### AVAILABLE DATA
------------------------
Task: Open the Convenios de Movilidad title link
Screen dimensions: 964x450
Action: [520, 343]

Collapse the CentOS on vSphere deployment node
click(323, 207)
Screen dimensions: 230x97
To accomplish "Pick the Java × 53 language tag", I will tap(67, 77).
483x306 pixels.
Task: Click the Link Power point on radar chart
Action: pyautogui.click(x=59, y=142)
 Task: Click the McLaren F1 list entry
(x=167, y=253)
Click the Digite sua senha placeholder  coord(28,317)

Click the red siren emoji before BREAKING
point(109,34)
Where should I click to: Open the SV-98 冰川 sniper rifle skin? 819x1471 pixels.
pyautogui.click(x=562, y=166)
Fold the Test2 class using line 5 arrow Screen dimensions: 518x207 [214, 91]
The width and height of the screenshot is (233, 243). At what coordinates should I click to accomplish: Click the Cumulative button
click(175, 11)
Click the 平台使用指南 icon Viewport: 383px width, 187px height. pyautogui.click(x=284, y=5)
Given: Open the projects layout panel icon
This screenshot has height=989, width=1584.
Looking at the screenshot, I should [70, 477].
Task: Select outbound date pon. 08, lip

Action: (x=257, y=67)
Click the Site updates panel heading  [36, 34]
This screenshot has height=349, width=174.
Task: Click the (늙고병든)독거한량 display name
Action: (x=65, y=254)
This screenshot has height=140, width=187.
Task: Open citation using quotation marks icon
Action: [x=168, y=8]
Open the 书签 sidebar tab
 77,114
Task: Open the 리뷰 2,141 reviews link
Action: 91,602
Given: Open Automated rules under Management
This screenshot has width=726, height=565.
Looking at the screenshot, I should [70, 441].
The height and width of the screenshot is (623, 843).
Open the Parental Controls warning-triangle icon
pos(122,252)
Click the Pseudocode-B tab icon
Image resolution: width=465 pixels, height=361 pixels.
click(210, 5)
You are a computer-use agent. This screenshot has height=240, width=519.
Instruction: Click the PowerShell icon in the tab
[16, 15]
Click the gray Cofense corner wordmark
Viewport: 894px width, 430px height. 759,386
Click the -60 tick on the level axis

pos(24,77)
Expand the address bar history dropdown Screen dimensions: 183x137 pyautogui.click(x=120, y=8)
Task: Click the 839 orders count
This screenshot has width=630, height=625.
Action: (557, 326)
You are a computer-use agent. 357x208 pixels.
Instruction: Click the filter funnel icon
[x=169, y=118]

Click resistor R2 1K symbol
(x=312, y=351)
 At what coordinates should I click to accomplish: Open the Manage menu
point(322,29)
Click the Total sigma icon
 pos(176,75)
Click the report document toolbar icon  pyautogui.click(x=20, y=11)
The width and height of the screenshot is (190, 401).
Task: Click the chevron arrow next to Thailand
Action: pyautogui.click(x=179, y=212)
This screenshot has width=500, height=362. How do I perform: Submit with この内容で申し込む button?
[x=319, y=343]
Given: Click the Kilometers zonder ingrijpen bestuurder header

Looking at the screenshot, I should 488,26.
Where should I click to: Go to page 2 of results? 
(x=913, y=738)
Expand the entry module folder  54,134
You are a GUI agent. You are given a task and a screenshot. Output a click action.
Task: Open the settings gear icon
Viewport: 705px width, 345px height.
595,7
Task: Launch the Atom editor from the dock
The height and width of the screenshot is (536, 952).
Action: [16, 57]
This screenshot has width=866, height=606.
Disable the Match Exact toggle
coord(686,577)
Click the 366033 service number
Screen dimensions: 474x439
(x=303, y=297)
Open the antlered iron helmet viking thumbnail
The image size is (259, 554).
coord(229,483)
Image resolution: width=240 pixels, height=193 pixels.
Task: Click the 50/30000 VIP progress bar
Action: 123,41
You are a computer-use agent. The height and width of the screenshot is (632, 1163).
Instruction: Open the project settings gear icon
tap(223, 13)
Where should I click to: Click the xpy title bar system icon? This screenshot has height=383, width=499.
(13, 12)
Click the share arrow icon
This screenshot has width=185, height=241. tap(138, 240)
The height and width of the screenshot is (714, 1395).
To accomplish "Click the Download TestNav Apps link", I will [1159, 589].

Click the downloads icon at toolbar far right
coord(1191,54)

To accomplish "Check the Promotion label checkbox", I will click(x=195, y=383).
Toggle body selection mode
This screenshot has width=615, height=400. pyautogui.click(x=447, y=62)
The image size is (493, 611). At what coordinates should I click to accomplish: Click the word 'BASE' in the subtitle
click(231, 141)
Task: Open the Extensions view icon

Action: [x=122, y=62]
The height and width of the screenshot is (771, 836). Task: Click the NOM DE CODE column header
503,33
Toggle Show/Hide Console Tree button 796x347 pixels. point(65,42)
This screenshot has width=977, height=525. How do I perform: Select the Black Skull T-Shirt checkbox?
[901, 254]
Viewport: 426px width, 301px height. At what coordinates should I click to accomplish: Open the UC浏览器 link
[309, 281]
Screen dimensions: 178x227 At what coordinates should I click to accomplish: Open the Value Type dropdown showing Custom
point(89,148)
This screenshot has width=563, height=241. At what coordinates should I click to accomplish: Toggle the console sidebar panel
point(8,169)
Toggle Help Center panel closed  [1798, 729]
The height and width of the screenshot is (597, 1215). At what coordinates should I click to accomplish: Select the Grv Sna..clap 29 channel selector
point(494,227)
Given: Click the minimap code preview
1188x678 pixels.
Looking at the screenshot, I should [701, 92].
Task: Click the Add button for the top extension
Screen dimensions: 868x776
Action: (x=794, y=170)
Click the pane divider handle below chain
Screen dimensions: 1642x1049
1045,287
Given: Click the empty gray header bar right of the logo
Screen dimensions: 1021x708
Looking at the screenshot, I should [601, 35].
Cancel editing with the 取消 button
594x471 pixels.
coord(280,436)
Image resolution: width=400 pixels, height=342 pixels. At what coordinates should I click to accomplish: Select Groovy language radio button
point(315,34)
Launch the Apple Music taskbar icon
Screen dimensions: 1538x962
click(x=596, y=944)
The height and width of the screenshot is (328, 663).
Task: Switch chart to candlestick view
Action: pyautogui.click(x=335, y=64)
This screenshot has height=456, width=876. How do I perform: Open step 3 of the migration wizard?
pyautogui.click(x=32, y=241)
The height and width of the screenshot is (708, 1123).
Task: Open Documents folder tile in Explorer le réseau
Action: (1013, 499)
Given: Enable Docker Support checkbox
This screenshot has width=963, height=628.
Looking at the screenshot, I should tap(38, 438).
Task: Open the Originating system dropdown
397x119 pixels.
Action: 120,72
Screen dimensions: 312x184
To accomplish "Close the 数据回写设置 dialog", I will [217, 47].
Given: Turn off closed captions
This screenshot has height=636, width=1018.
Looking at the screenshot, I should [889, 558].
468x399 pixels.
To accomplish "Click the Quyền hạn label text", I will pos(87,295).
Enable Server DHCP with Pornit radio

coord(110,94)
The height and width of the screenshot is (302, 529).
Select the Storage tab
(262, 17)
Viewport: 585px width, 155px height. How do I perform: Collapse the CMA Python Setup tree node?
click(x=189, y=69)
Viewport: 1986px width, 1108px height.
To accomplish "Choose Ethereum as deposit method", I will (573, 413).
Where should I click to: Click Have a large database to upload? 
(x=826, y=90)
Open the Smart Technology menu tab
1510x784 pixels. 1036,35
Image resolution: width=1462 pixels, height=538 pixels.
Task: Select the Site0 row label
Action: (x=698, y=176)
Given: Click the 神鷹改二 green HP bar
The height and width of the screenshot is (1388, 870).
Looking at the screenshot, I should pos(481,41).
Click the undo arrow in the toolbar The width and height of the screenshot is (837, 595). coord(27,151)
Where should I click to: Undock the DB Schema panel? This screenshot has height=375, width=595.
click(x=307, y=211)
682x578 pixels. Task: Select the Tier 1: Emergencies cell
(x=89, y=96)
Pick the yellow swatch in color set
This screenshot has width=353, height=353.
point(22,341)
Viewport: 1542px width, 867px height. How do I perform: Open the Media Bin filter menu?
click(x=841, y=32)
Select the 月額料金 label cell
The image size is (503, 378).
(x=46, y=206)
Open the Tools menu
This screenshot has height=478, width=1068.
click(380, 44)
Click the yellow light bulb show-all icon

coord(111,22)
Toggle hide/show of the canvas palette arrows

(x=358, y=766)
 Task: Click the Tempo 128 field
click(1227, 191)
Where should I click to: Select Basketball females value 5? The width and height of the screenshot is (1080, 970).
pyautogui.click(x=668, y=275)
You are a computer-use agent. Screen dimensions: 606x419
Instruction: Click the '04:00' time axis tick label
------------------------
### SHORT TASK
Return the material exactly, from the line with "You are a computer-use agent. 357x208 pixels." up to and including the line with "coord(686,577)".

### EXERCISE RESPONSE
You are a computer-use agent. 357x208 pixels.
Instruction: Click the filter funnel icon
[x=169, y=118]

Click resistor R2 1K symbol
(x=312, y=351)
 At what coordinates should I click to accomplish: Open the Manage menu
point(322,29)
Click the Total sigma icon
 pos(176,75)
Click the report document toolbar icon  pyautogui.click(x=20, y=11)
The width and height of the screenshot is (190, 401).
Task: Click the chevron arrow next to Thailand
Action: pyautogui.click(x=179, y=212)
This screenshot has width=500, height=362. How do I perform: Submit with この内容で申し込む button?
[x=319, y=343]
Given: Click the Kilometers zonder ingrijpen bestuurder header

Looking at the screenshot, I should 488,26.
Where should I click to: Go to page 2 of results? 
(x=913, y=738)
Expand the entry module folder  54,134
You are a GUI agent. You are given a task and a screenshot. Output a click action.
Task: Open the settings gear icon
Viewport: 705px width, 345px height.
595,7
Task: Launch the Atom editor from the dock
The height and width of the screenshot is (536, 952).
Action: [16, 57]
This screenshot has width=866, height=606.
Disable the Match Exact toggle
coord(686,577)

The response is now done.